Data for analysis:

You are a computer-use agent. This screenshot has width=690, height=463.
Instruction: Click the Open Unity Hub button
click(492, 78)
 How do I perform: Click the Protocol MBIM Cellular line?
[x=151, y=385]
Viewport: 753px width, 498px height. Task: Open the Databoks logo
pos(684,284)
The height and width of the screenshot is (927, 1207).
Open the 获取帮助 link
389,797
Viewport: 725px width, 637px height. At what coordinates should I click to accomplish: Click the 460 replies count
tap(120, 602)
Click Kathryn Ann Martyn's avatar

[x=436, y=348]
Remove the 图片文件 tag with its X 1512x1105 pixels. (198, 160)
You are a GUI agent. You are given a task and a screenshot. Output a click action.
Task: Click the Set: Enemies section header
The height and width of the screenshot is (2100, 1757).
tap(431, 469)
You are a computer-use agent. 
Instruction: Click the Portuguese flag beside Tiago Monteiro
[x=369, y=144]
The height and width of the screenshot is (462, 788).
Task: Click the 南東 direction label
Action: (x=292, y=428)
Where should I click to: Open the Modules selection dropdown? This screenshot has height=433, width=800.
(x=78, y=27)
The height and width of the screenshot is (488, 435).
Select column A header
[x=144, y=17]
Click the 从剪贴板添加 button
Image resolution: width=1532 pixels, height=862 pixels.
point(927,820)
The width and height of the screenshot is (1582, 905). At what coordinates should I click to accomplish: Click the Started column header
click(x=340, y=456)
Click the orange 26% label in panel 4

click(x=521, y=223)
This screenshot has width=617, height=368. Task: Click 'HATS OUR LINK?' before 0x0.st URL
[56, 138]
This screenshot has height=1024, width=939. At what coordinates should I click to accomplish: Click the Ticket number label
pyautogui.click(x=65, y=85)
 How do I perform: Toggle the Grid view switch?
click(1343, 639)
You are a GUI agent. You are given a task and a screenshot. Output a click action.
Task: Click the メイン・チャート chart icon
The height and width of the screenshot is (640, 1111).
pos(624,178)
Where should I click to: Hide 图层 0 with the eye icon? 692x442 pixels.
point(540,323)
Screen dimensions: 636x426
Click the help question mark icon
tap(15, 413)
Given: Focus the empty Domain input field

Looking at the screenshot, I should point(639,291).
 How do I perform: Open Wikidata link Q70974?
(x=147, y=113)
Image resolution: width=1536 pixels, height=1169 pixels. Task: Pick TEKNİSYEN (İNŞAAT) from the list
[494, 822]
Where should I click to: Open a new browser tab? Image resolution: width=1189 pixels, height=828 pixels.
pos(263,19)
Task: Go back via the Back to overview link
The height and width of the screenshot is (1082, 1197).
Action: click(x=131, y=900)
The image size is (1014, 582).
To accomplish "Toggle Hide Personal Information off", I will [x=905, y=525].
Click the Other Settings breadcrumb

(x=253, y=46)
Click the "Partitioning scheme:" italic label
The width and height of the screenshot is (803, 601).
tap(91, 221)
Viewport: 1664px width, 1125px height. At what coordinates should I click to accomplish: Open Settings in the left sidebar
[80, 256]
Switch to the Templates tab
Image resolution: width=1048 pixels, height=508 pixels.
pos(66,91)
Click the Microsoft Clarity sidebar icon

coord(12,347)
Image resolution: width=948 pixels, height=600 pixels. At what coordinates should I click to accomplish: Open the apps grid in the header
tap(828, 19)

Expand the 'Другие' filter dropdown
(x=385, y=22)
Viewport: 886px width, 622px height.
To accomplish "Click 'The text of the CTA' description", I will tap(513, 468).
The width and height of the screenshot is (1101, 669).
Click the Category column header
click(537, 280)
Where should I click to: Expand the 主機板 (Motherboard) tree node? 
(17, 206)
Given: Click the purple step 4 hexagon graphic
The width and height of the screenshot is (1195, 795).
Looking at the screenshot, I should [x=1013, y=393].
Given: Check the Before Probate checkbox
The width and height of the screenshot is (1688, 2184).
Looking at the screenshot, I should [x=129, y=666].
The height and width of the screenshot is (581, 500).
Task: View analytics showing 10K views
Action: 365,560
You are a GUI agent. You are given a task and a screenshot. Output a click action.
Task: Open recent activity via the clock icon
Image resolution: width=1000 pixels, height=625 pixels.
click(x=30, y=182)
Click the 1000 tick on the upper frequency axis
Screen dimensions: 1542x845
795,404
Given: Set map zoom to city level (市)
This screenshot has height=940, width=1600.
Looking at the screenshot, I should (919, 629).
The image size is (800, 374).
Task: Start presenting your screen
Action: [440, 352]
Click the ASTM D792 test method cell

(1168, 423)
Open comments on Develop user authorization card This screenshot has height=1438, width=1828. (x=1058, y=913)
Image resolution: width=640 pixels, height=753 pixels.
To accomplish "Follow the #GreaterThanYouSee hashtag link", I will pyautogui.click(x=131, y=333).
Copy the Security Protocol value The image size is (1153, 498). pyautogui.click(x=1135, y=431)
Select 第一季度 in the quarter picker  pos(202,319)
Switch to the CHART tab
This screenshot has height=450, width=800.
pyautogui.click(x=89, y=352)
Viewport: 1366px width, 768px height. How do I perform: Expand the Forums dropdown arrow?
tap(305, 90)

Assignment: Write all of the records out exactly, including every line.

Exercise output:
You are a computer-use agent. This screenshot has width=690, height=463.
Instruction: Click the Open Unity Hub button
click(492, 78)
 How do I perform: Click the Protocol MBIM Cellular line?
[x=151, y=385]
Viewport: 753px width, 498px height. Task: Open the Databoks logo
pos(684,284)
The height and width of the screenshot is (927, 1207).
Open the 获取帮助 link
389,797
Viewport: 725px width, 637px height. At what coordinates should I click to accomplish: Click the 460 replies count
tap(120, 602)
Click Kathryn Ann Martyn's avatar

[x=436, y=348]
Remove the 图片文件 tag with its X 1512x1105 pixels. (198, 160)
You are a GUI agent. You are given a task and a screenshot. Output a click action.
Task: Click the Set: Enemies section header
The height and width of the screenshot is (2100, 1757).
tap(431, 469)
You are a computer-use agent. 
Instruction: Click the Portuguese flag beside Tiago Monteiro
[x=369, y=144]
The height and width of the screenshot is (462, 788).
Task: Click the 南東 direction label
Action: (x=292, y=428)
Where should I click to: Open the Modules selection dropdown? This screenshot has height=433, width=800.
(x=78, y=27)
The height and width of the screenshot is (488, 435).
Select column A header
[x=144, y=17]
Click the 从剪贴板添加 button
Image resolution: width=1532 pixels, height=862 pixels.
point(927,820)
The width and height of the screenshot is (1582, 905). At what coordinates should I click to accomplish: Click the Started column header
click(x=340, y=456)
Click the orange 26% label in panel 4

click(x=521, y=223)
This screenshot has width=617, height=368. Task: Click 'HATS OUR LINK?' before 0x0.st URL
[56, 138]
This screenshot has height=1024, width=939. At what coordinates should I click to accomplish: Click the Ticket number label
pyautogui.click(x=65, y=85)
 How do I perform: Toggle the Grid view switch?
click(1343, 639)
You are a GUI agent. You are given a task and a screenshot. Output a click action.
Task: Click the メイン・チャート chart icon
The height and width of the screenshot is (640, 1111).
pos(624,178)
Where should I click to: Hide 图层 0 with the eye icon? 692x442 pixels.
point(540,323)
Screen dimensions: 636x426
Click the help question mark icon
tap(15, 413)
Given: Focus the empty Domain input field

Looking at the screenshot, I should point(639,291).
 How do I perform: Open Wikidata link Q70974?
(x=147, y=113)
Image resolution: width=1536 pixels, height=1169 pixels. Task: Pick TEKNİSYEN (İNŞAAT) from the list
[494, 822]
Where should I click to: Open a new browser tab? Image resolution: width=1189 pixels, height=828 pixels.
pos(263,19)
Task: Go back via the Back to overview link
The height and width of the screenshot is (1082, 1197).
Action: click(x=131, y=900)
The image size is (1014, 582).
To accomplish "Toggle Hide Personal Information off", I will [x=905, y=525].
Click the Other Settings breadcrumb

(x=253, y=46)
Click the "Partitioning scheme:" italic label
The width and height of the screenshot is (803, 601).
tap(91, 221)
Viewport: 1664px width, 1125px height. At what coordinates should I click to accomplish: Open Settings in the left sidebar
[80, 256]
Switch to the Templates tab
Image resolution: width=1048 pixels, height=508 pixels.
pos(66,91)
Click the Microsoft Clarity sidebar icon

coord(12,347)
Image resolution: width=948 pixels, height=600 pixels. At what coordinates should I click to accomplish: Open the apps grid in the header
tap(828, 19)

Expand the 'Другие' filter dropdown
(x=385, y=22)
Viewport: 886px width, 622px height.
To accomplish "Click 'The text of the CTA' description", I will tap(513, 468).
The width and height of the screenshot is (1101, 669).
Click the Category column header
click(537, 280)
Where should I click to: Expand the 主機板 (Motherboard) tree node? 
(17, 206)
Given: Click the purple step 4 hexagon graphic
The width and height of the screenshot is (1195, 795).
Looking at the screenshot, I should [x=1013, y=393].
Given: Check the Before Probate checkbox
The width and height of the screenshot is (1688, 2184).
Looking at the screenshot, I should [x=129, y=666].
The height and width of the screenshot is (581, 500).
Task: View analytics showing 10K views
Action: 365,560
You are a GUI agent. You are given a task and a screenshot. Output a click action.
Task: Open recent activity via the clock icon
Image resolution: width=1000 pixels, height=625 pixels.
click(x=30, y=182)
Click the 1000 tick on the upper frequency axis
Screen dimensions: 1542x845
795,404
Given: Set map zoom to city level (市)
This screenshot has height=940, width=1600.
Looking at the screenshot, I should (919, 629).
The image size is (800, 374).
Task: Start presenting your screen
Action: [440, 352]
Click the ASTM D792 test method cell

(1168, 423)
Open comments on Develop user authorization card This screenshot has height=1438, width=1828. (x=1058, y=913)
Image resolution: width=640 pixels, height=753 pixels.
To accomplish "Follow the #GreaterThanYouSee hashtag link", I will pyautogui.click(x=131, y=333).
Copy the Security Protocol value The image size is (1153, 498). pyautogui.click(x=1135, y=431)
Select 第一季度 in the quarter picker  pos(202,319)
Switch to the CHART tab
This screenshot has height=450, width=800.
pyautogui.click(x=89, y=352)
Viewport: 1366px width, 768px height. How do I perform: Expand the Forums dropdown arrow?
tap(305, 90)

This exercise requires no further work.